В третьем часу Алла Александровна (супруга Барнета) собралась спать:

– Боря, не забудь утром купить молоко Ленке, мне не проснуться.

Барнет молча кивнул ей и, когда жена скрылась за дверью, облегченно вздохнул. Извлек из-за томиков Чехова «заначенную» бутылку. Разлил коньяк по рюмкам с аптекарской точностью (это, пожалуй, единственное, что делал он с подобной дотошностью).

А потом… выяснилось, что «заначена» не одна бутылка…

На рассвете Борис Васильевич пошел провожать нас к Киевскому метро.

– Я, это… за молоком… Алла велела, тут ничего не поделаешь… – словно оправдываясь, сказал он. И надо же было случиться такому.

Навстречу нам в предутреннем тумане ползла тучная кривоногая корова. За ней еле поспевал большеголовый теленок.

Барнет, не раздумывая, устремился к хозяину коровы, который, спешил на новогоднюю ярмарку.

– Сколько пол-литров дает эта особа? (излюбленная емкость Барнета) Почем корова?. . Без теленка, конечно, им обоим в ванной не хватит места, – скороговоркой выпалил Борис Васильевич тщедушному человеку в ватнике.

Тот затянулся самокруткой и промычал сквозь зубы:

– Ни-и… Без теленка не пойдеть… Как это без его можно?. . Без его нельзя…

Мы молча наблюдали за этим неожиданным торгом. Спорить с Барнетом в подобных случаях (впрочем, как и во всех других) было бесполезно.

… К тому времени, когда Борис Васильевич приволок корову к себе на Можайку, огромный, многоэтажный дом кинематографистов еще не спал.

На балконы своих квартир высыпали соседи, друзья – Галя и Борис Андреевы, Игорь Савченко, Столперы, Алексей Дикий, Иван Пырьев и Марина Ладынина…

Приученные к «художествам» Барнета, они шумно галдели

– советовали, как сподручнее втолкнуть корову в лифт.

– Ты, пле-е-чом… Плечом подто-олкни… Коро-ову, а по-о-том телку… – по пояс свесившись с балкона, заикался Савченко.

Почти час потребовался на то, чтобы Барнет убедился в том, что корову (даже ему – Барнету) на седьмой этаж не поднять.

Борис Васильевич махнул рукой и, сопровождаемый шутками и смехом окружающих, отправился к себе отсыпаться, оставив корову и теленка на наше попечение.

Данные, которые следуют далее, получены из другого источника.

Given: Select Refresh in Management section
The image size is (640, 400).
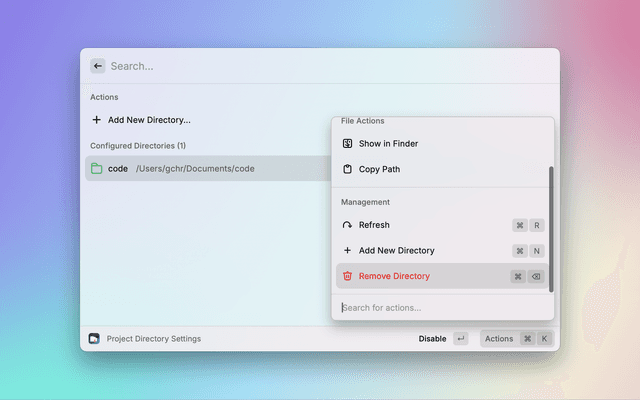Looking at the screenshot, I should tap(374, 225).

Злополучную корову и ее пучеглазого отпрыска в тот же день за полцены сбыл на «Скотном базаре» друг наш, кинорежиссер Генрих Оганесян – по самоличному признанию «понимающий толк в подобных деликатных акциях». К ним он, мол, «с детства приучен»…


* * *


В сорок девятом это было. Мне поручили самостоятельную постановку полнометражного художественного фильма. Нетрудно представить мое воодушевление и радость. В те годы дебют молодого режиссера в «большом кинематографе» был событием почти невероятным.

Барнет охотно согласился прочитать сценарий. Обещал с помощью «могучих связей» утвердить его в министерстве кинематографии.

Спустя два дня я позвонил Борису Васильевичу.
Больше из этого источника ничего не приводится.